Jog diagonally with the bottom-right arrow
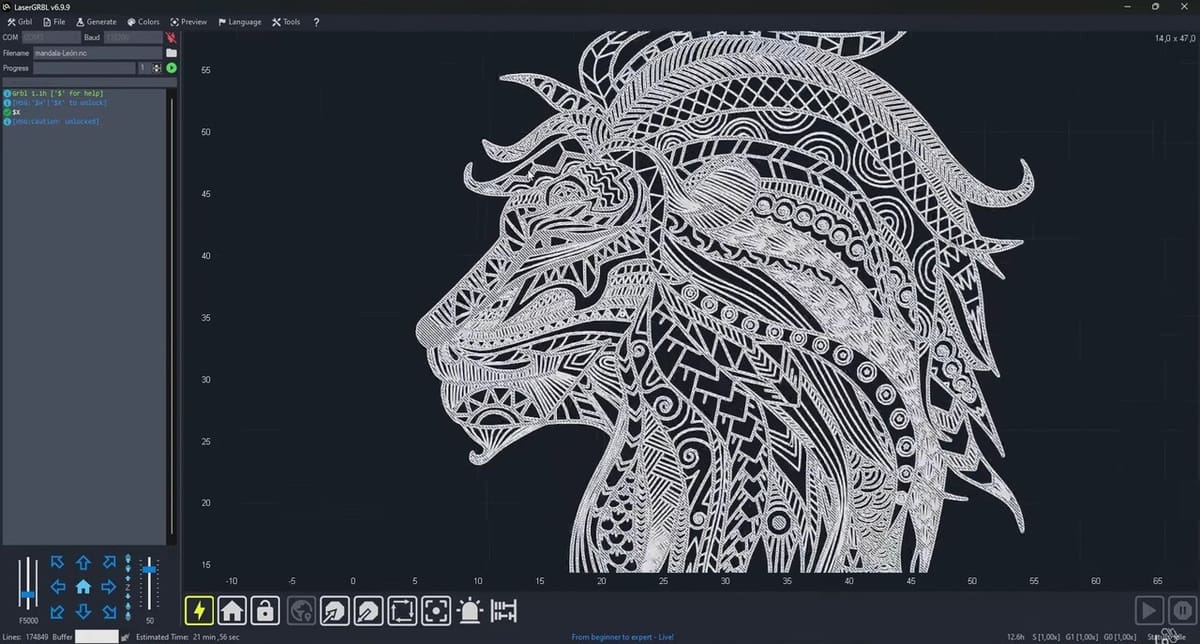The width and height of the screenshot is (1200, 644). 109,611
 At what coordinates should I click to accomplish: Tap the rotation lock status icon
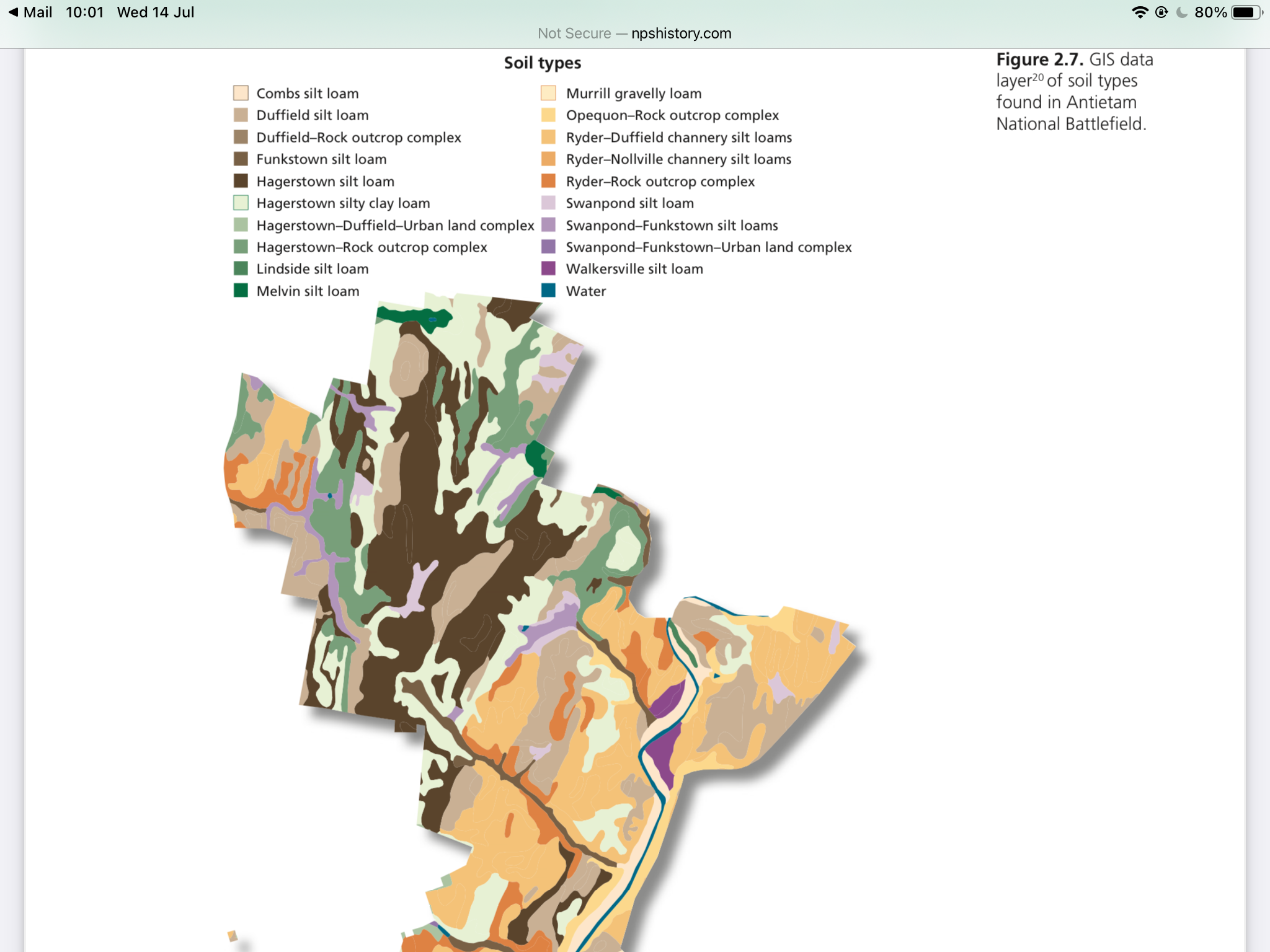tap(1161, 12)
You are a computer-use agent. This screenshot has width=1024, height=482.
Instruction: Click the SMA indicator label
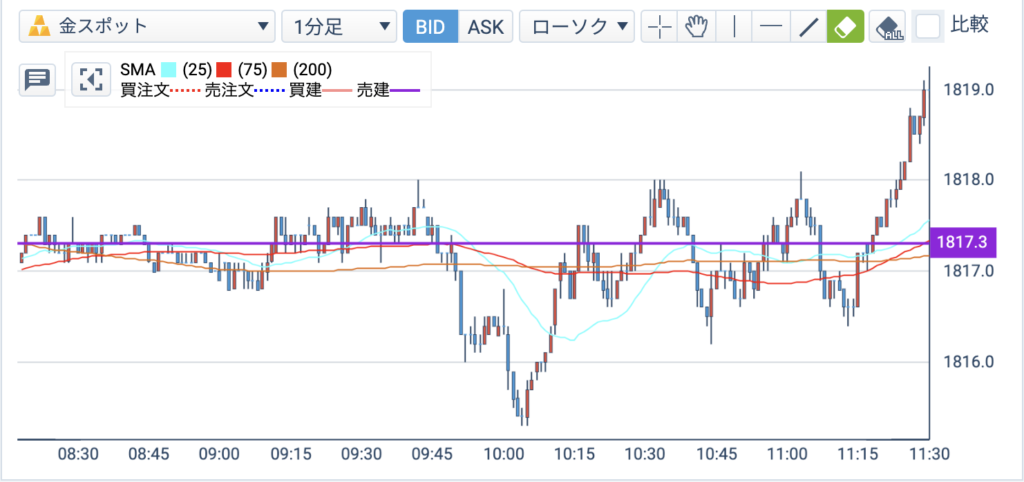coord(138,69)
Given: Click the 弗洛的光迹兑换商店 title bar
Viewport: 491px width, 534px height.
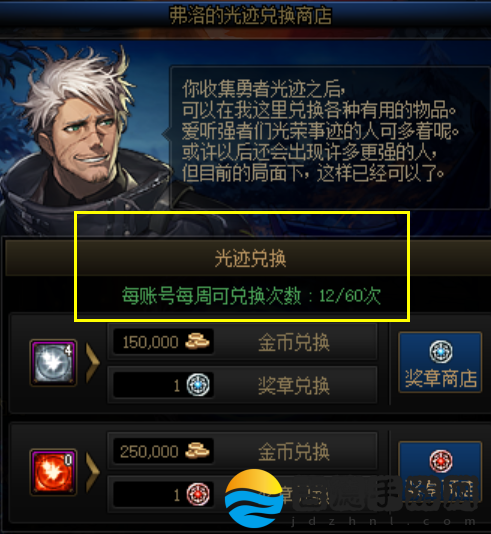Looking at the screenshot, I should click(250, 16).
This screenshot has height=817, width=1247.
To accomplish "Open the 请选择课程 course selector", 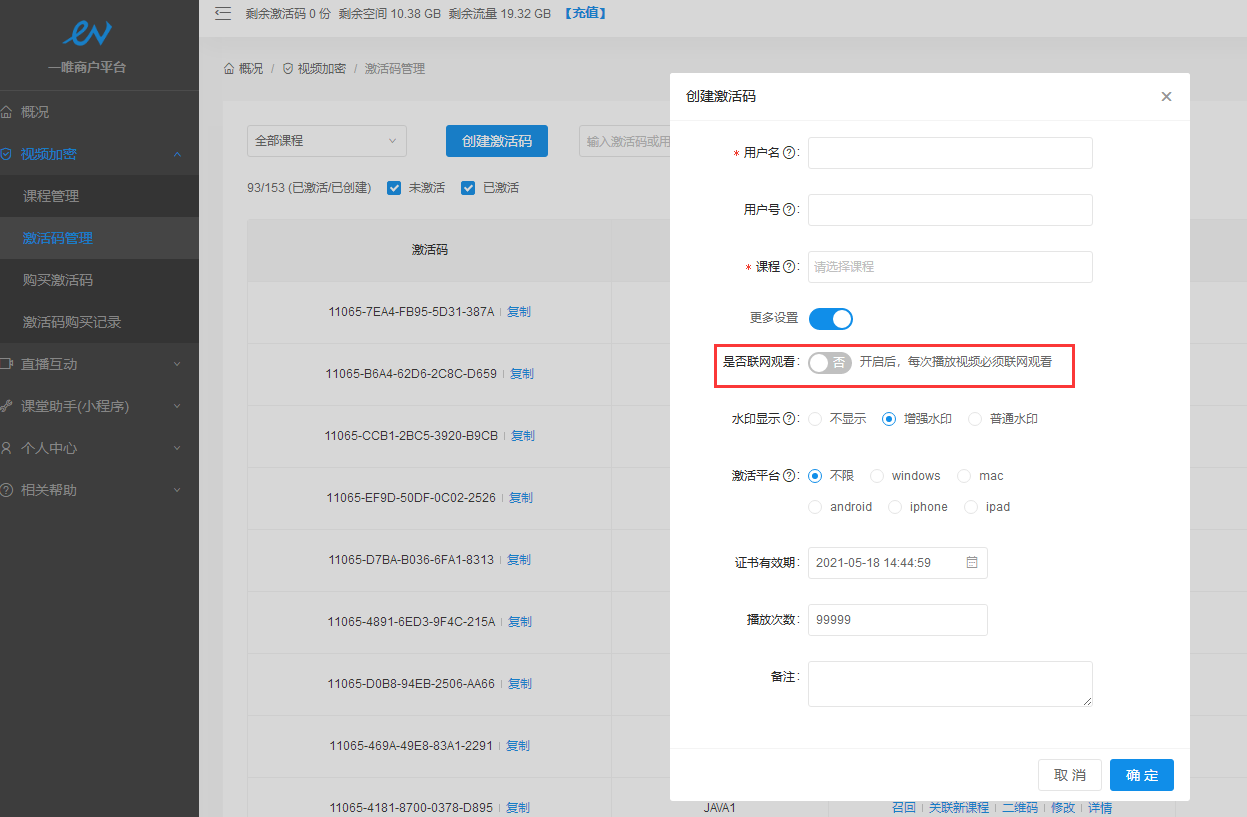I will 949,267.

....

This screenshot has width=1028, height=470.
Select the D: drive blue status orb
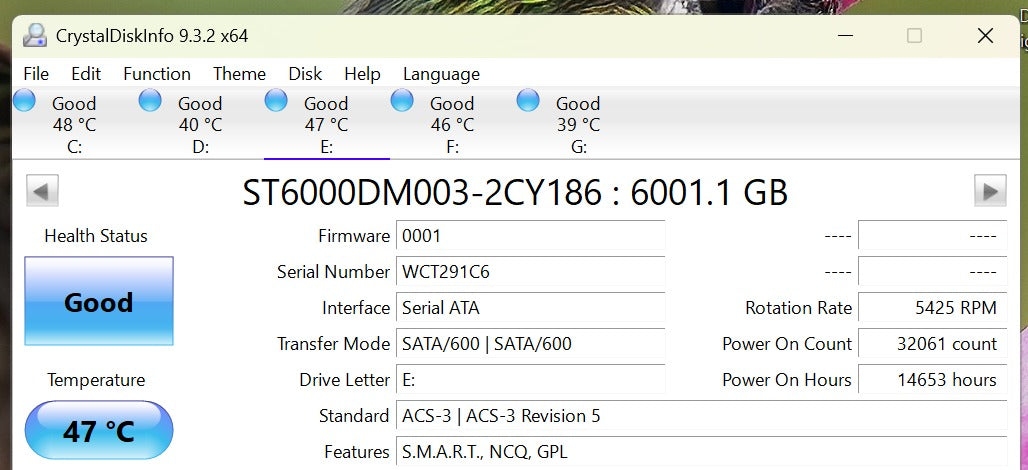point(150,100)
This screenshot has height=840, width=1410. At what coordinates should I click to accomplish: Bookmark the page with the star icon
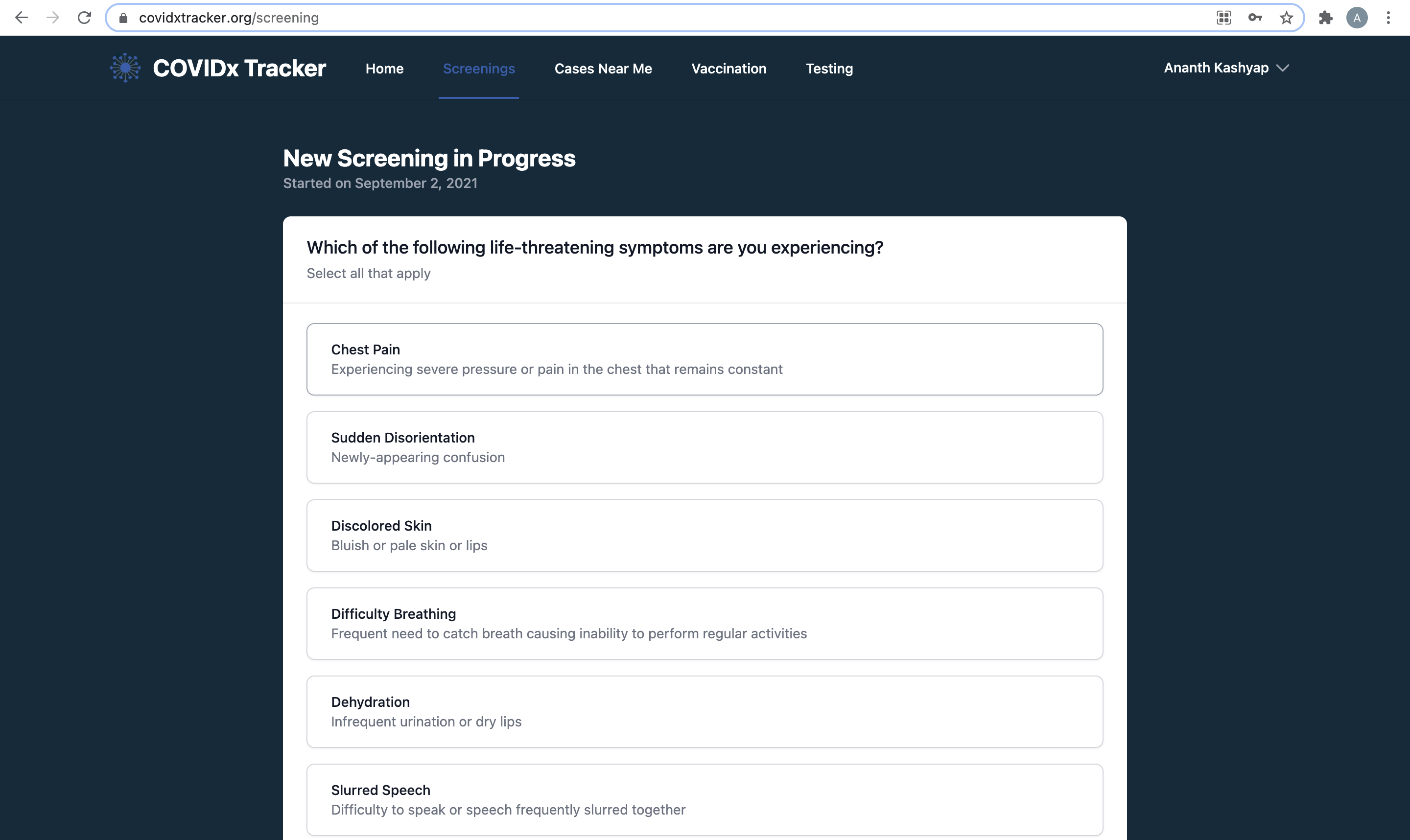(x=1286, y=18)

....

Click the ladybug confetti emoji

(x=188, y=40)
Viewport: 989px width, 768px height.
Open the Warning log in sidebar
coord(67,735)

....

**WHAT YOU WILL DO**
Duplicate the lines from the line with "Click the ladybug confetti emoji" to the line with "coord(67,735)", both ends included.

**EXERCISE SOLUTION**
Click the ladybug confetti emoji

(x=188, y=40)
Viewport: 989px width, 768px height.
Open the Warning log in sidebar
coord(67,735)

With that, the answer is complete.